Agentic AI is probably going to be one of the biggest revolutions in logistics that we've seen since the invention of the forklift and the pallet. — Andrei Danescu, CEO, Dexory
The common thread across these deployments is that agentic AI in warehouse settings is not replacing the entire operation — it is eliminating specific high-friction tasks (cycle counting, exception routing, data querying) that consume disproportionate labor time relative to their decision complexity. That scoping is important for warehouse leaders evaluating entry points: the question is not 'how do we make our entire warehouse agentic?' but 'which specific repetitive decision processes are candidates for autonomous execution?'
Using These Benchmarks: A Calibration Tool for 2025 and Beyond
The MHI 2025 report data is most useful not as a set of statistics to cite but as a peer comparison instrument. The 700+ respondent base — predominantly executive-level leaders at companies with $50M+ in revenue — provides a relevant reference population for most mid-to-large warehouse operations organizations.
The practical calibration questions the data supports are specific: Is your organization among the 28% currently using AI, or the 72% that are not? If not, which of the four barriers (use case clarity, cost uncertainty, talent gaps, budget constraints) is the binding constraint? Is your technology investment budget above or below the $13M normalized baseline for your peer group? Are you among the 38% investing in workforce reskilling, or the 62% that are not yet treating it as a co-equal priority?
As forward-looking context — clearly labeled as data from the separately published MHI 2026 Annual Industry Report — the trajectory predicted in the 2025 data is already materializing. By the time the 2026 report was released in April 2026, current AI adoption had risen to 41%, and 48% of leaders rated AI's disruptive impact as significant or greater — a 25-percentage-point increase from the 2025 reading.

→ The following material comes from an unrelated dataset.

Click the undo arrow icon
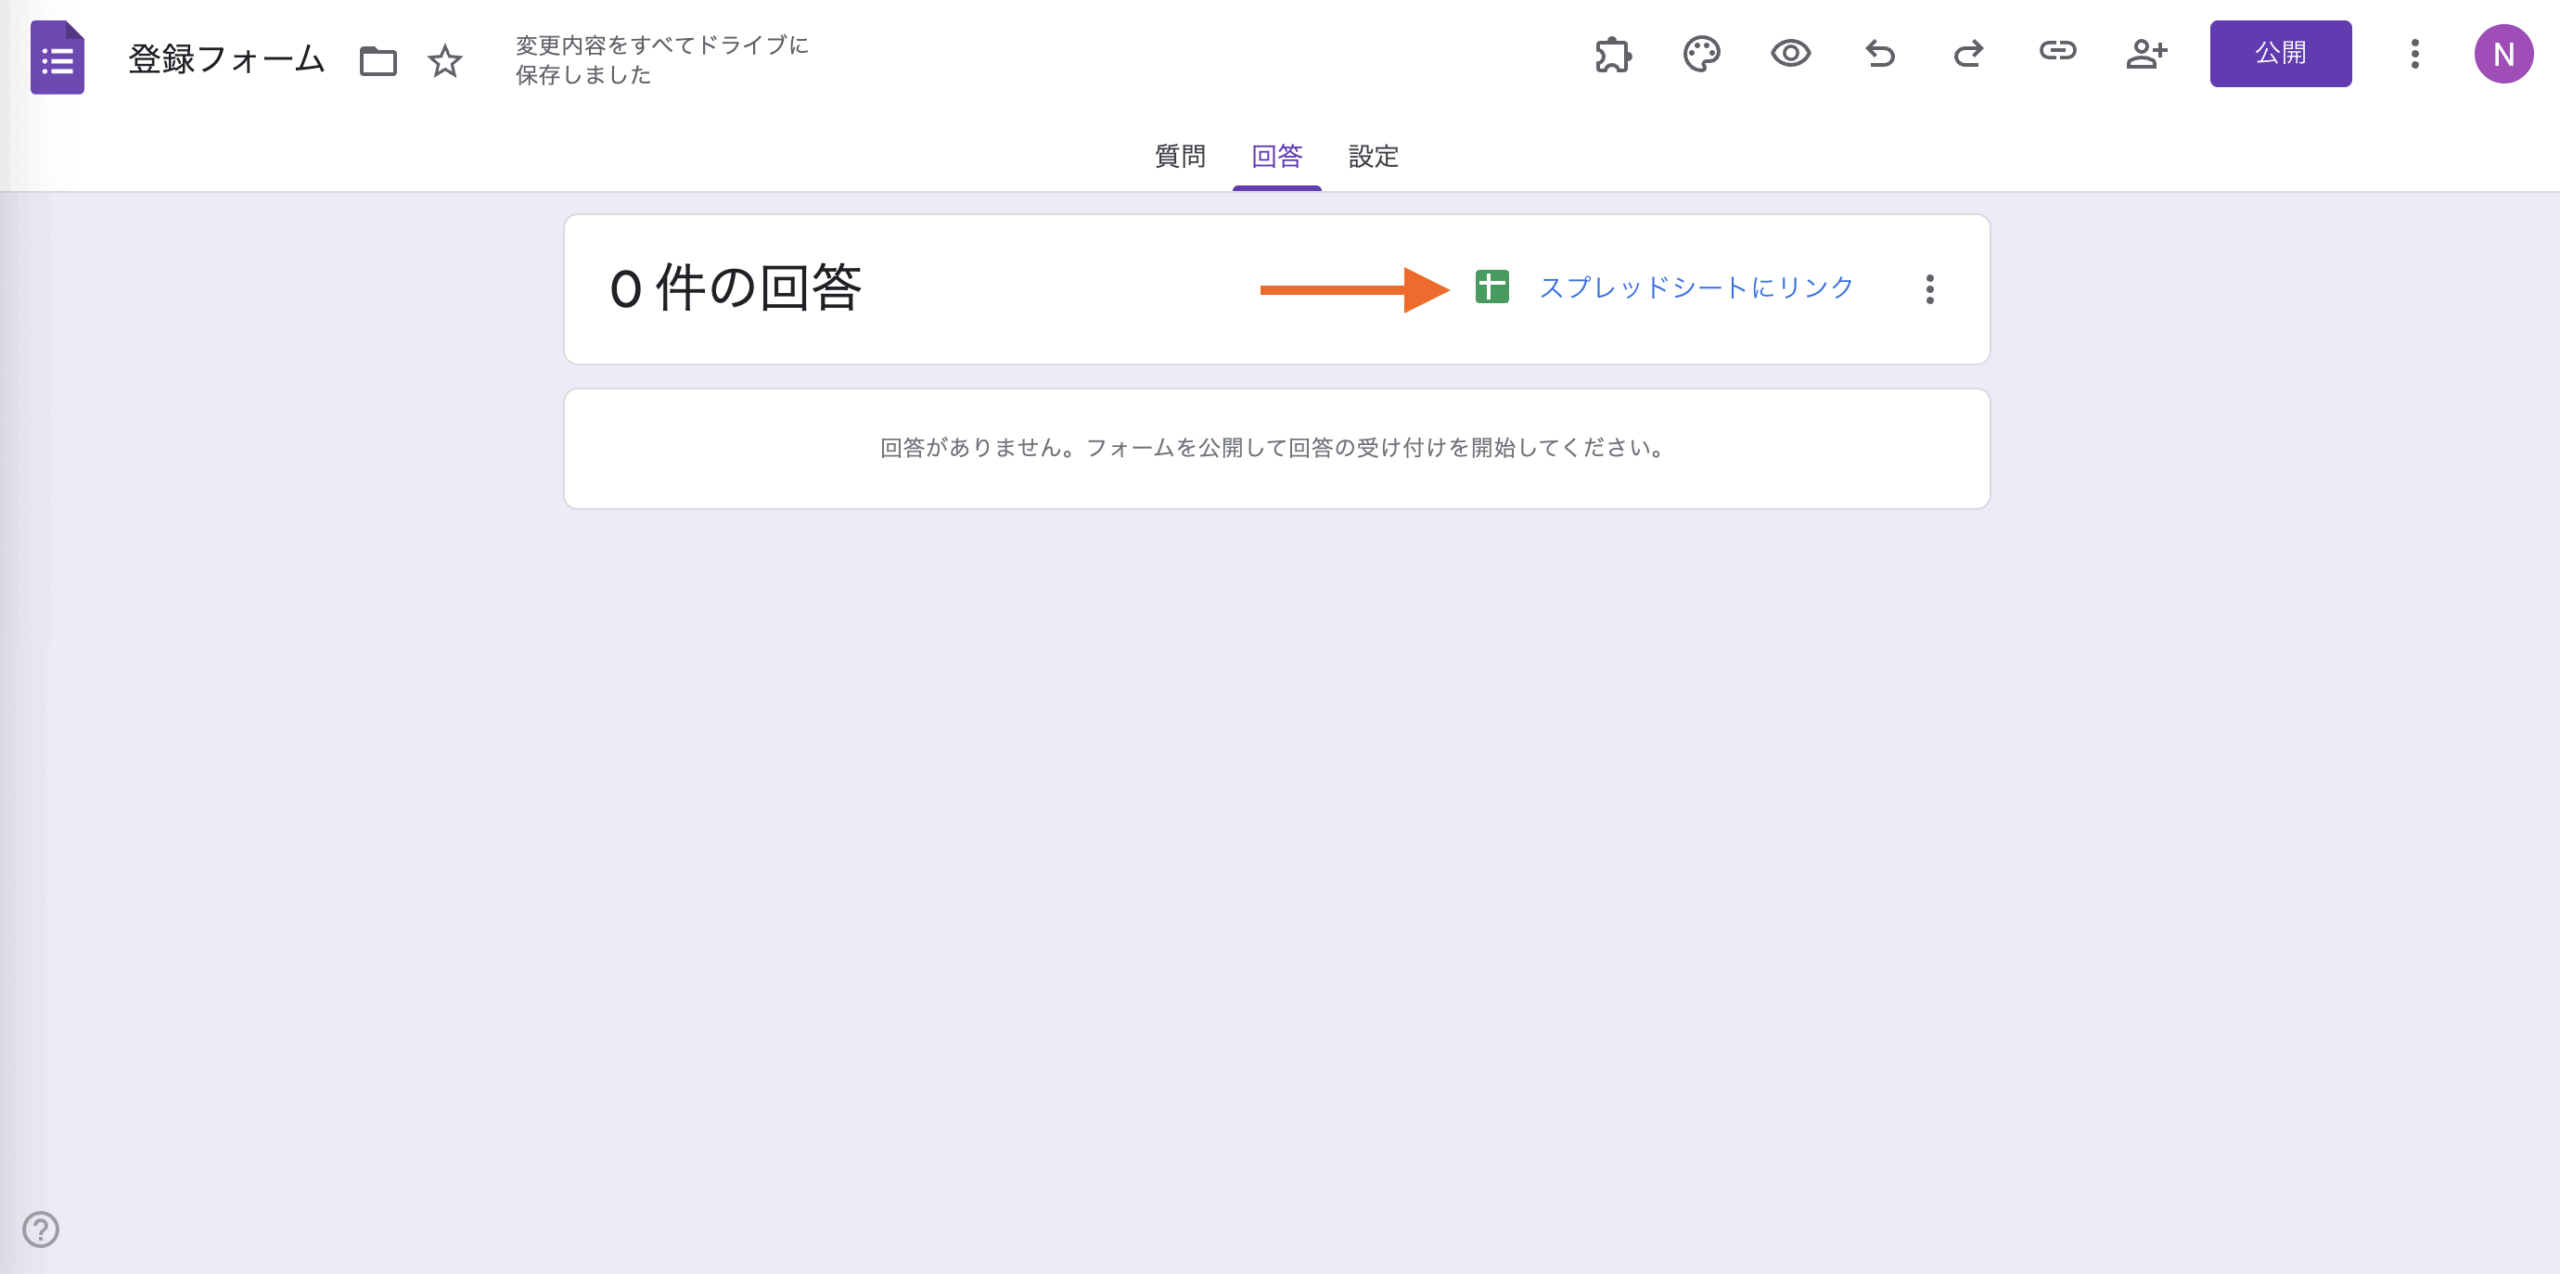[1879, 53]
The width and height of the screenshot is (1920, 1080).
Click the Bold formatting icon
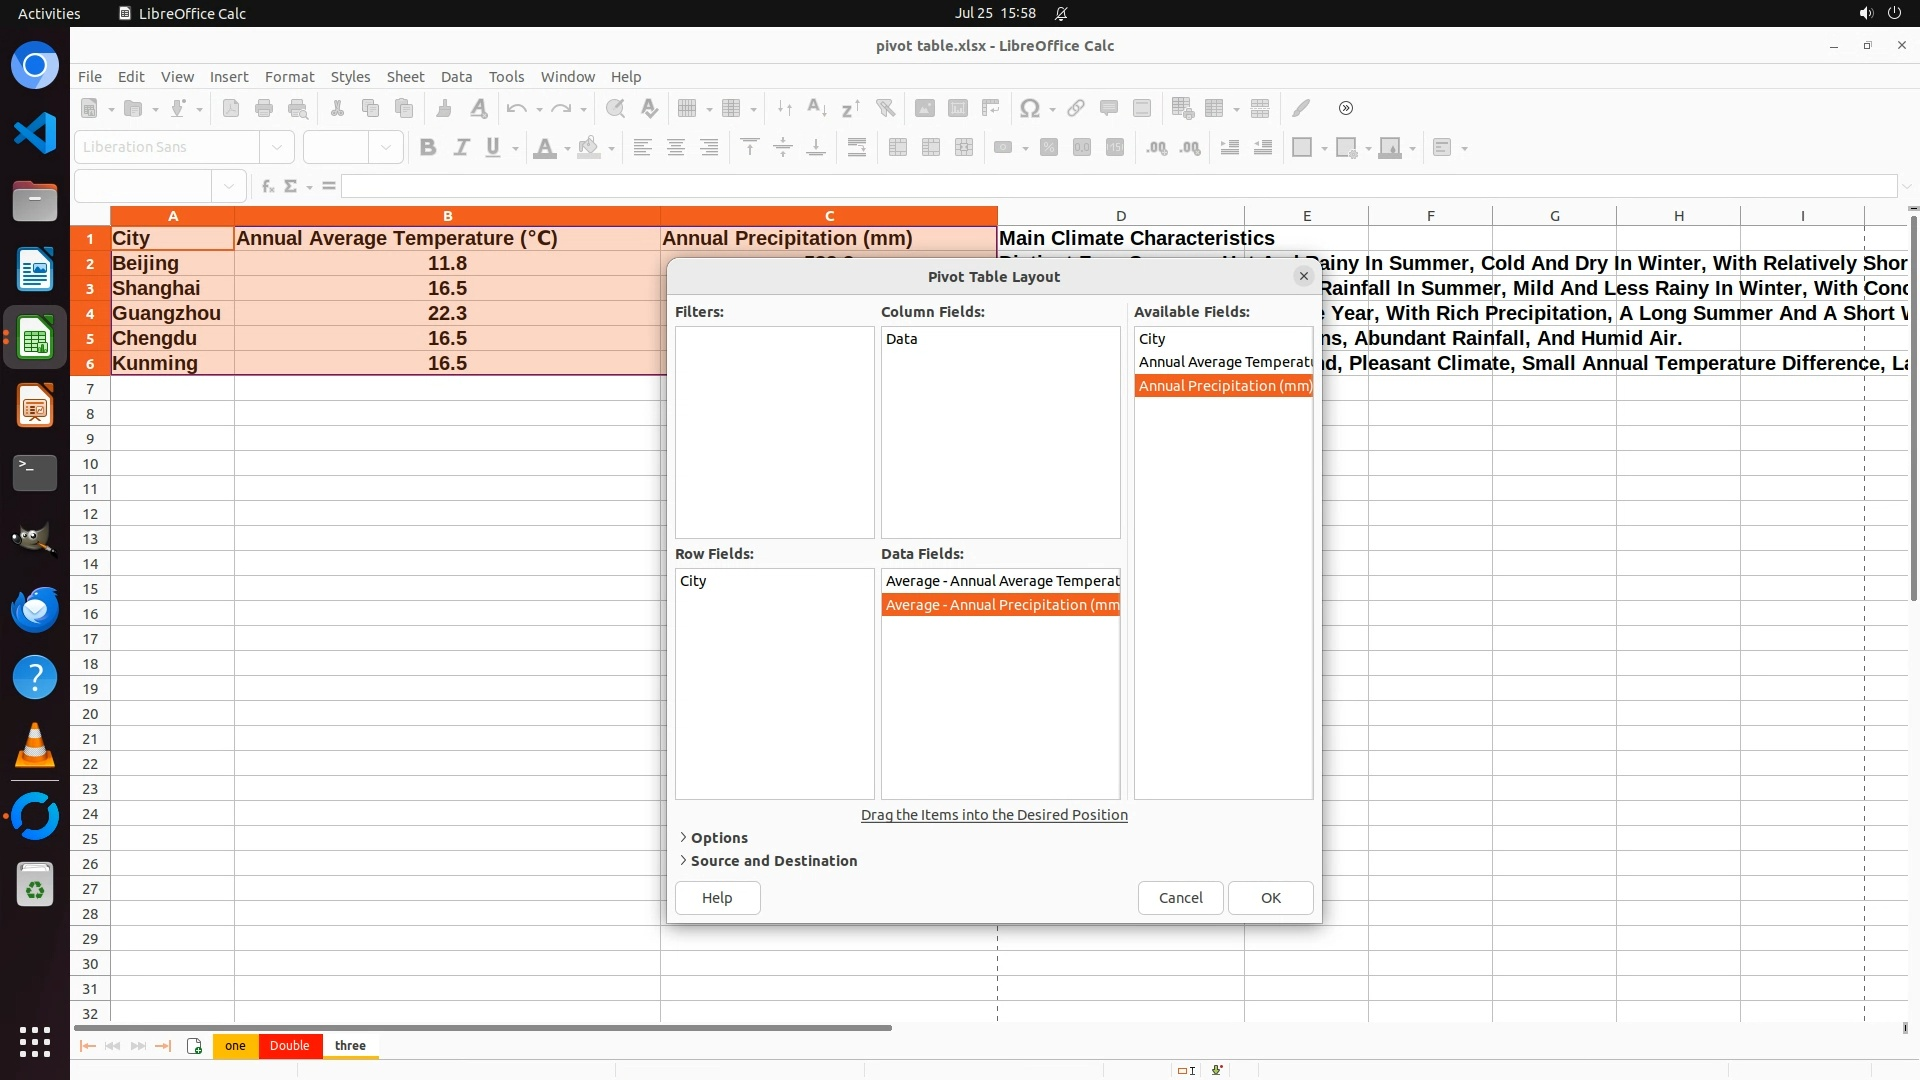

| Metric | MHI 2025 Report (700+ respondents) | MHI 2026 Report (500 respondents) |
|---|---|---|
| Current AI adoption | 28% | 41% |
| AI impact rated significant or greater | ~23% (implied) | 48% (+25pp) |
| Leaders increasing tech budgets | 55% | 56% |
| Planning to spend over $1M | 60% | 52% |
| Planning to spend over $10M | 19% | 17% |
John Paxton's observation at Modex 2026 captures the pace of this shift in terms that warehouse leaders will recognize:
Two years ago we discussed what is AI. Last year, generative AI. This year, agentic AI. — John Paxton, CEO, MHI (Modex 2026 keynote)
The 28%-to-82% gap documented in the 2025 report is not a distant horizon. The 2026 data confirms it is already narrowing. For warehouse directors who have been in evaluation mode, the practical implication is that the population of peers who have moved from evaluation to deployment is growing faster than the annual report cycle captures — and the competitive asymmetry between early movers and late adopters in warehouse AI is beginning to compound.